───── Texte ─────

Le Monde, 21 novembre 1951 a écrit :LA CRUE DU PO prend les proportions d'une catastrophe nationale
Rome, 20 novembre. - La catastrophe qui s'est abattue sur toutes les régions du bassin du Pô, des hauteurs aux plaines, appartient à la catégorie des drames lents. Cela a commencé par des pluies torrentielles qui ont enflé les fleuves, les rivières et les torrents. L'eau a débordé. Elle a envahi les terres et les maisons, coupant les routes et les voies ferrées. Puis elle s'est précipitée sur les bourgs, sur les villages, sur les villes, noyant les récoltes, les meubles, le bétail. Elle charrie maintenant d s dizaines d'hommes, de femmes et d'enfants.
L'émoi populaire a grossi dans la même proportion que les eaux. Aujourd'hui la nation entière est en deuil. On ne parle pas d'autre chose. On ne s'occupe pas d'autre chose. La radio et les journaux se sont détournés des affaires du monde.
Le nombre des victimes n'est pas connu : il dépasse certainement la centaine. Deux cent mille réfugiés sont dispersés dans la Vénétie, dans l'Emilie, dans la Lombardie et jusqu'à Rome. Les enfants d'un côté, les parents de l'autre. Et le montant des dégâts matériels ? 15, 20, 30 milliards de lires ? Qu'importe la somme ! Il s'agit pour l'heure de vies et de douleurs humaines. Pour l'heure, oui. Demain...

─────

## Questions à traiter
1) Recopiez fidèlement le passage de l'article sur la crue du Pô qui va de « Le Monde, 21 » jusqu'à « affaires du monde. ».
2) D'après l'article sur la crue du Pô, combien de réfugiés sont dispersés dans la Vénétie, l'Emilie, la Lombardie et jusqu'à Rome ?

───── Extrait des données ─────

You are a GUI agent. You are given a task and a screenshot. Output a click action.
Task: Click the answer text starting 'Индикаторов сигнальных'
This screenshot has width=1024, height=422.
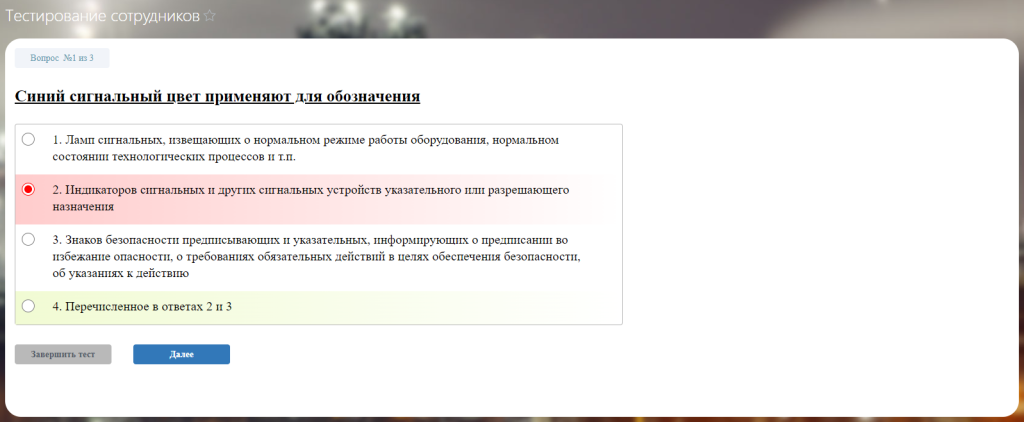(310, 189)
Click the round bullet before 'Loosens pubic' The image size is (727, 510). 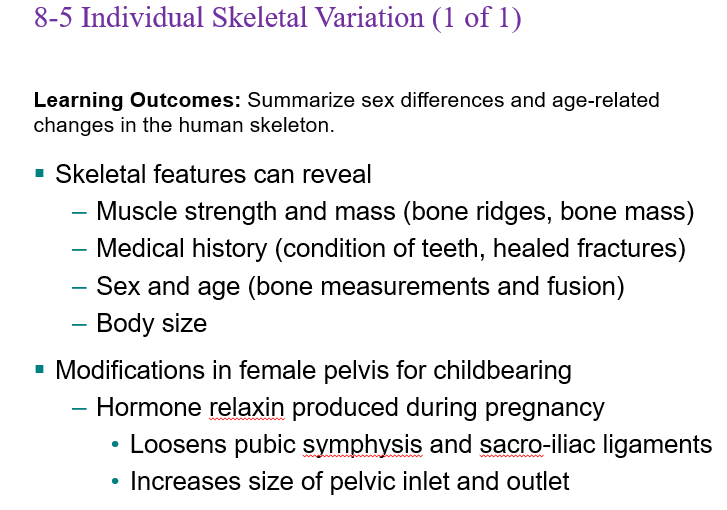coord(115,445)
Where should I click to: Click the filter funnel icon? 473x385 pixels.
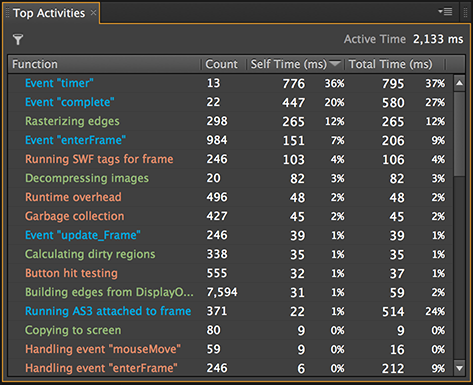18,40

─────

## Résultats successifs
1)
Le Monde, 21 novembre 1951 a écrit :LA CRUE DU PO prend les proportions d'une catastrophe nationale
Rome, 20 novembre. - La catastrophe qui s'est abattue sur toutes les régions du bassin du Pô, des hauteurs aux plaines, appartient à la catégorie des drames lents. Cela a commencé par des pluies torrentielles qui ont enflé les fleuves, les rivières et les torrents. L'eau a débordé. Elle a envahi les terres et les maisons, coupant les routes et les voies ferrées. Puis elle s'est précipitée sur les bourgs, sur les villages, sur les villes, noyant les récoltes, les meubles, le bétail. Elle charrie maintenant d s dizaines d'hommes, de femmes et d'enfants.
L'émoi populaire a grossi dans la même proportion que les eaux. Aujourd'hui la nation entière est en deuil. On ne parle pas d'autre chose. On ne s'occupe pas d'autre chose. La radio et les journaux se sont détournés des affaires du monde.

2) Deux cent mille réfugiés.